> 抜粋
——————————
人間は、日々暮らす中で必ず悩みを抱えている。

 

あなたは、その悩みを解消するためにどうしているだろうか?

 

誰かに相談することが多いかもしれない。逆に、誰にも相談できない人もいるだろう。

 

今回は、悩みのプロである哲学者の知恵を借りたい。そのために、うってつけの本を紹介する。

 

記事を読み終えると、「悩むことと哲学することの関係」がわかるはずだ。そして、自分の悩みを切り開くヒントになる。

 

 

 

本記事のイシュー

 

哲学者が悩んできた結果が、哲学なのか。だから、哲学は悩みに有効なのか。

 

 

 

 

 

その悩み、哲学者がすでに答えを出しています

その悩み、哲学者がすでに答えを出しています

その悩み、哲学者がすでに答えを出しています

 

 

人類は、ずっと似たようなことで悩みを抱えています。そして、過去の偉人たちがそれらについて、彼らの生涯をかけて、答えを考えてくれているのです。

 

誰でも抱える「悩み」という入り口から、抽象度の高い哲学の理屈を、この本はうまく説明してくれます。

 

誰もが抱える悩みに答える叡智を求めて、哲学者たちが格闘した思索の跡をたどっておくことに、意味がないはずがありません。

 

これからあなたが出会う悩みと向き合い、乗りこえてゆくにあたって、ここで学んだ哲学は必ずや生きてくるものです。

 

いくつかのテーマをまとめてみましょう!!

 

 

 

 

忙しい。時間がない

毎日忙しくて時間がない。そんな悩みには、アンリ・ベルクソンの考えが役立つ。

 

私たち現代人は、スケジュール帳の区分けを見ればわかるように、時間というものを空間的に捉えている。

 

しかし、時間というのは、「誰に取っても一律で、客観的な空間」としてのものだけでいいのだろうか?

 

楽しい時間は、あっという間に過ぎ、退屈な時間は長く感じられる。そう、時間とは、もっと主観的な性質を持っている。

 

通常の時間感覚を忘れるような主観的で濃密な時間こそ、時間を生きる私たちにとっての「自由」ということなのではないだろうか。このような経験を、ベルクソンは手帳の余白をスキなく埋めていくような合理的・空間的な時間と対比させて、「 純粋な持続」 と呼びました。

 

本当に自由な時間とはごく主観的な時間 のことであり、他人から言われた予定をむやみに詰めこむよりも、あとでふりかえるとずっと生産的で、充実した時間だったりすることがあるのです。

 

 

私たちの行為が私たちの人格全体から出てくるとき、私たちは自由である。 ベルクソン

 

 

 

 

 

会社を辞めたいが辞められない

居場所では問題ではない、精神的に動けばいい、とジル・ドュルーズは言う。

 

徹底した管理が行き届いているかに見える高度資本主義的な企業社会においても、「 ものは考えよう」 で自分たちがのびのびと生きるやりよう を、ドゥルーズは「逃走」 といっているのです。
——————————
> 資料
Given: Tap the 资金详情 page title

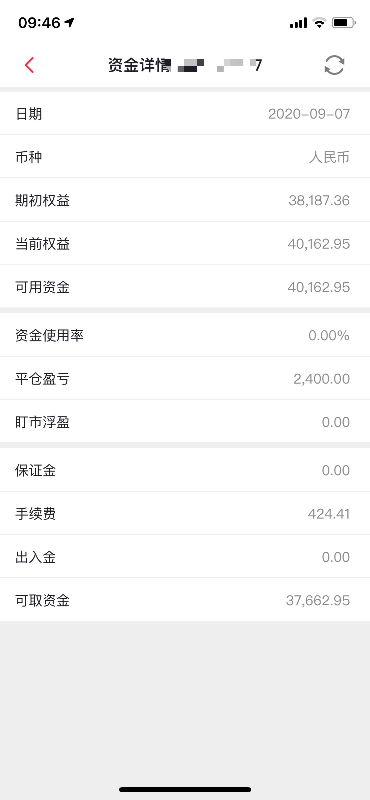Looking at the screenshot, I should (x=139, y=65).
——————————
> 課題 1
抜粋の「しかし、時間というのは、「誰」から「ったりすることがあるのです。」までを、一字一句そのまま書き写してください。
> 課題 2
抜粋のうち「通常の時間感覚を忘れるような」で始まる段落を、主な内容を残して箇条書きに縮めること。
資料は抜粋とは別の出典によるものです。

> 解答 1
しかし、時間というのは、「誰に取っても一律で、客観的な空間」としてのものだけでいいのだろうか?

 

楽しい時間は、あっという間に過ぎ、退屈な時間は長く感じられる。そう、時間とは、もっと主観的な性質を持っている。

 

通常の時間感覚を忘れるような主観的で濃密な時間こそ、時間を生きる私たちにとっての「自由」ということなのではないだろうか。このような経験を、ベルクソンは手帳の余白をスキなく埋めていくような合理的・空間的な時間と対比させて、「 純粋な持続」 と呼びました。

 

本当に自由な時間とはごく主観的な時間 のことであり、他人から言われた予定をむやみに詰めこむよりも、あとでふりかえるとずっと生産的で、充実した時間だったりすることがあるのです。

> 解答 2
- 通常の時間感覚を忘れるような主観的で濃密な時間こそが、時間を生きる私たちにとっての「自由」ではないか。
- ベルクソンはこの経験を、手帳の余白をすきなく埋めていくような合理的・空間的な時間と対比させた。
- ベルクソンはこの経験を「純粋な持続」と呼んだ。